◆ Text to read ◆
☆ ☆ ☆ ☆ ☆ ☆ ☆
U.S. Pat. Nos. 3,838,646 and 3,874,298 show use of a water and oil emulsion as a lubricant to reduce noise. The spray of the lubricant in the air and/or its soaking in the ground, could be objectionable on safety and environmental grounds.
It is, therefore, the object of the present invention to provide an improved brake shoe structure that, through a unique combination of specific features, achieves noise reduction during retardation while maintaining or exhibiting other desirable aspects sought in such a structure. These aspects include adequate service life, absence of breakage, prevention of derailment, reduced shock and vibration, and ease of installation.
Briefly, the improved brake shoe structure includes a series of alternating long brake shoes and short brake shoes mountable on a plurality of adjacent brake beams arranged in tandem in the retarder. The length of the long brake shoe is such that the shoe symmetrically straddles two adjacent brake beams. The length of the short brake shoe is such that the shoe occupies the spacing on the brake beam between two long brake shoes. The long brake shoes are affixable to each of the adjacent brake beams at at least two points. This insures that the brake shoe is adequately supported across the two brake beams and avoids the breakage of brake shoes heretofore encountered due to shear or other forces. The use of alternating long brake shoes and short brake shoes also facilitates installation of the brake shoes in the retarder by providing lighter weight components, as compared with conventional brake shoes. Typically the long brake shoes are less than twice as long as the short brake shoes.
The long and the short brake shoes contain a plurality of spaced, slanting slots opening onto the braking surfaces of the shoes for interrupting the harmonics producing the screeching noise, thereby reducing the noise produced during retardation. The slant of the slots is coordinated with the width of the slots so that the braking surface of the shoes is always in contact with the car wheels as the wheels pass through the retarder. This prevents chatter or pounding as the wheels pass the shoe. The slots slant at an angle of 40° to the horizontal.
☆ ☆ ☆ ☆ ☆ ☆ ☆
◆ Exercise instructions ◆
**1.** Revise the stretch of the brake shoe text from "The long and" through "to the horizontal.", putting "grooves" in place of "slots".
**2.** Write the next part of the brake shoe patent text, following on from its final sentence.

◆ Record set ◆
☆ ☆ ☆ ☆ ☆ ☆ ☆
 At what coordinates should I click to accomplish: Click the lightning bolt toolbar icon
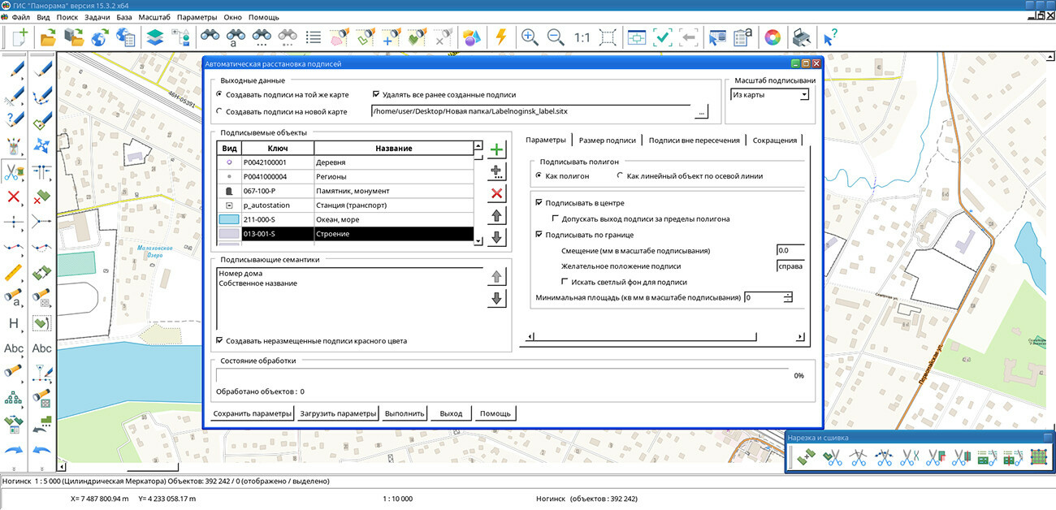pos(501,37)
☆ ☆ ☆ ☆ ☆ ☆ ☆
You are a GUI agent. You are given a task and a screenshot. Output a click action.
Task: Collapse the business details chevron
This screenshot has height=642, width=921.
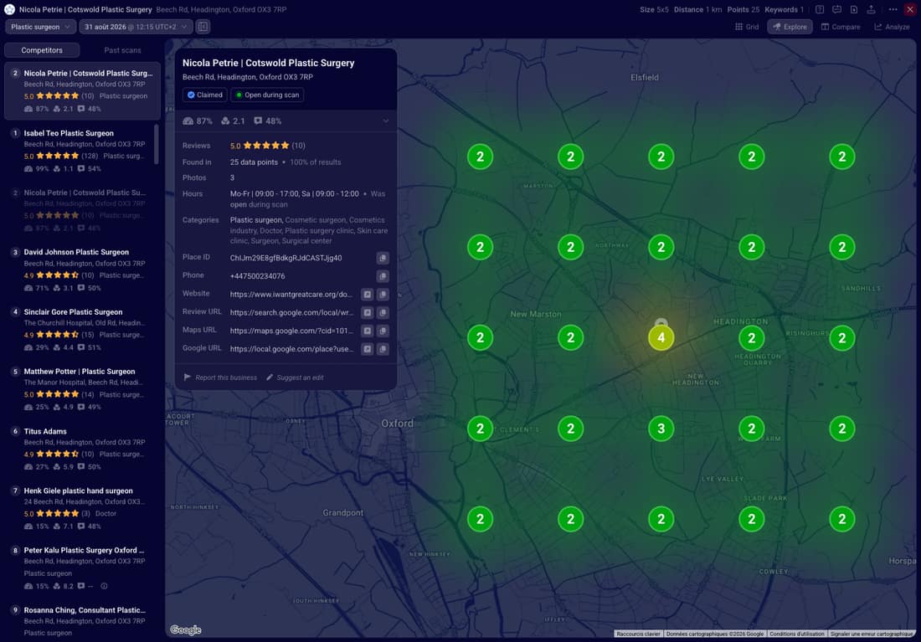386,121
☆ ☆ ☆ ☆ ☆ ☆ ☆
◆ Task-by-task outputs ◆
**1.**
The long and the short brake shoes contain a plurality of spaced, slanting grooves opening onto the braking surfaces of the shoes for interrupting the harmonics producing the screeching noise, thereby reducing the noise produced during retardation. The slant of the grooves is coordinated with the width of the grooves so that the braking surface of the shoes is always in contact with the car wheels as the wheels pass through the retarder. This prevents chatter or pounding as the wheels pass the shoe. The grooves slant at an angle of 40° to the horizontal.

**2.**
The brake shoes may be formed of steel or, for maximum noise reduction, from heat treatable ductile iron. With ductile iron shoes, the central portion of the long brake shoes contains a reinforcing fillet to reduce the possibility of breakage.
FIG. 1 is a fragmentary top view of a railroad car retarder incorporating the improved brake shoe structure of the present invention.
FIG. 2 is a cross-sectional view of the railroad car retarder and brake shoe structure taken along the line 2--2 of FIG. 1.
FIG. 3 is a front view showing the braking surface of a long brake shoe of the present invention.
FIG. 4 is a fragmentary top view of the brake shoe of FIG. 3 taken along the line 4--4 of FIG. 3.
FIG. 5 is a front view showing the braking surface of a short brake shoe of the present invention.
FIG. 6 is a front view of another embodiment of the long brake shoe.
FIG. 7 is a cross-sectional view taken along the line 7--7 of FIG. 6.
FIG. 8 is a front view of a short brake shoe suitable for use with the long brake shoe shown in FIGS. 6 and 7.
FIGS. 1 and 2 show railroad car retarder 10. Railroad car retarder 10 is illustrated in connection with a single rail 12, it being understood that a similar retarder is utilized in conjunction with the other rail, not shown, of the railroad track. Railroad car retarder 10 extends along either side of rails 12 for a predetermined distance dependent on the amount of braking action desired and other factors.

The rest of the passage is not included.